2

I am experimenting with netfilter in a Docker container. I have three containers, one a "router", and two "endpoints". They are each connected via pipework, so an external (host) bridge exists for each endpoint<->router connection. Something like this:

containerA (eth1) -- hostbridgeA -- (eth1) containerR containerB (eth1) -- hostbridgeB -- (eth2) containerR 

Then within the "router" container containerR, I have a bridge br0 configured like so:

bridge name bridge id STP enabled interfaces br0 8000.3a047f7a7006 no eth1 eth2 

I have net.bridge.bridge-nf-call-iptables=0 on the host as that was interfering with some of my other tests.

containerA has IP 192.168.10.1/24 and containerB has 192.168.10.2/24.

I then have a very simple ruleset that traces forwarded packets:

flush ruleset table bridge filter { chain forward { type filter hook forward priority 0; policy accept; meta nftrace set 1 } } 

With this, I find that only ARP packets are traced, and not ICMP packets.
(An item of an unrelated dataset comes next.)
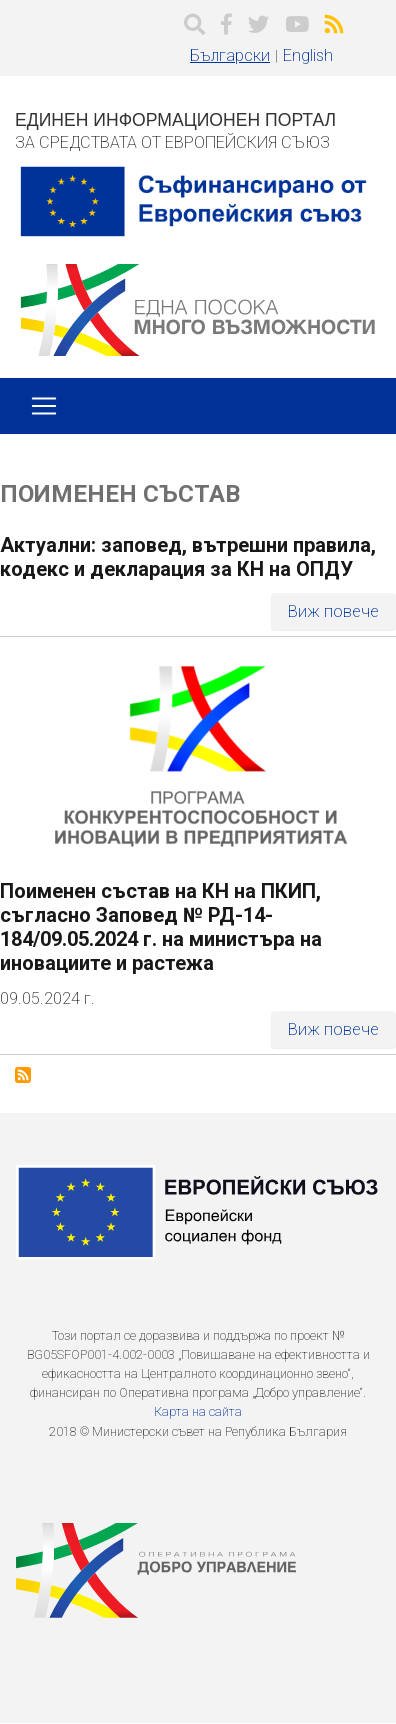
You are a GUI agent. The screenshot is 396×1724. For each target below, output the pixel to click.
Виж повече (333, 611)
In other words, if I run nft monitor while containerA is pinging containerB, I can see the ARP packets traced, but not the ICMP packets. This surprises me, because based on my understanding of nftables' bridge filter chain types, the only time a packet wouldn't go through the forward stage is if it's sent via input to the host (in this case containerR). Per the Linux packet flow diagram:

Netfilter and Linux packet flows

I would still expect ICMP packets to take the forward path, just like ARP. I do see the packets if I trace pre- and post-routing. So my question is, what's happening here? Is there a flowtable or other short-circuit I'm not aware of? Is it specific to container networking and/or Docker? I can check with VMs rather than containers, but am interested if others are aware of, or have encountered this, themselves.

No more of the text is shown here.